En parcourant la nature et en voyageant je mesurais combien le changement et la transformation étaient omniprésents autour de moi. J’avais déjà abordé l’impermanence dans mes sculptures sur les Cycles. Elles étaient catharsis et m’aidaient à accepter les rebondissements de ma vie. Mes matières elles-mêmes donnaient corps à l’idée de transformation. J’ai toujours travaillé avec des matériaux issus du recyclage ou pouvant être recyclés. Mes chutes d’aciers sont collectées, transformées et renaissent sous une forme nouvelle. Samsara industriel. Mes branches de bronze offrent une nouvelle vie aux branches que je ramasse au sol en forêt. Décliner la relation homme – nature en suggérant l’impermanence et le changement fait partie de mon chemin d’artiste. C’est une idée centrale des Graines du Temps, réalisées en 2014 au Grand-Duché de Luxembourg. Cette sculpture prenait place dans un environnement urbain en pleine mutation, un nouvel « éco-quartier » où la nature me paraissait bien loin des travaux de développement que je voyais. Au milieu de ces grues et quartiers d’affaires j’ai voulu semer une trace poétique rappelant la nature. Comme une mémoire. Un rappel du caractère fleurissant de la vie.

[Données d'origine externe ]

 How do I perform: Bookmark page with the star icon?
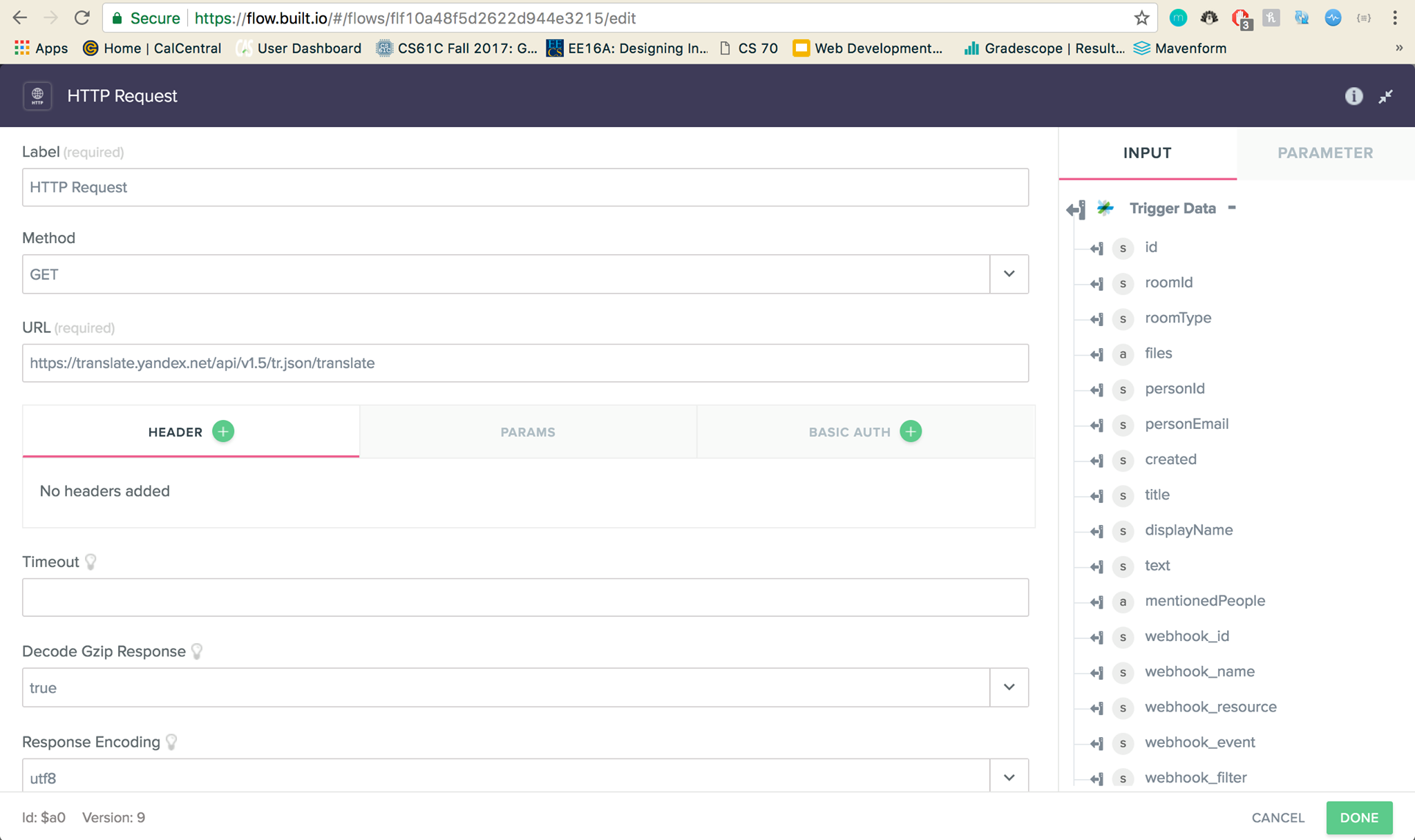(1141, 19)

Au fil des années mon regard a changé. Il m’a fallu près de cinquante ans pour apprendre à voir. Voir dedans. Voir au fond. Contempler. En observant les manifestations de la nature sous leurs relations à l’abstraction j’affinais mon attention. Je m’ouvrais à la contemplation. Je m’initiais aux murmures du silence. Bien sûr la pratique de la méditation a donné plus de profondeur à cette démarche. Toutes les lignes et autres abstractions de la nature évoquent l’ordre naturel implicite qui structure la vie. L’abstraction me rappelle que la forme est un attribut façonné par le mental. Qui n’a jamais joué à reconnaître telle ou telle forme dans les nuages qui passent ? Nos perceptions sont façonnées par nos pensées et notre système de croyances, qui se fondent sur notre histoire et notre culture. La contemplation, dans sa dimension méditative et active, permet de dépasser la distance que nous créons en tant qu’observateur. Elle nous unit par l’esprit à la nature. Lorsque j’ai travaillé sur des œuvres autour de l’idée de contemplation je cherchais à faire sortir le public du statut de spectateur. L’impliquer en lui offrant la possibilité d’expérimenter une sensation. Ressentir l’œuvre. Nous relier intérieurement à elle. Percevoir l’émotion et la paix qu’elle rayonne. Ouvrir la porte vers notre imaginaire.

C’est ainsi que la relation entre la nature et l’abstraction est devenue pour moi un chemin d’humilité qui tire sa force de notre fragilité dans un monde en mouvement. La danse de l’impermanence m’invite à chercher comment enrichir notre relation à la nature. A notre propre nature. Loin de l’hégémonie du mental et de son cortège de désirs et de peurs. Ma démarche d’artiste est devenue une sorte de quête poétique et utopique vers plus de dialogue entre l’homme contemporain et ses racines. Créer de nouveaux liens intérieurs. Dans l‘écoute des dimensions et du souffle qui nous accompagnent discrètement. En embrassant l’imaginaire et le ressenti. J’aimerais contribuer à une forme d’art qui nous fasse goûter aux dimensions de la nature et de notre être auxquelles nous n’attribuons plus d’attention. Cueillir les fragrances des murmures du silence. Respirer l’abondance des heures brèves.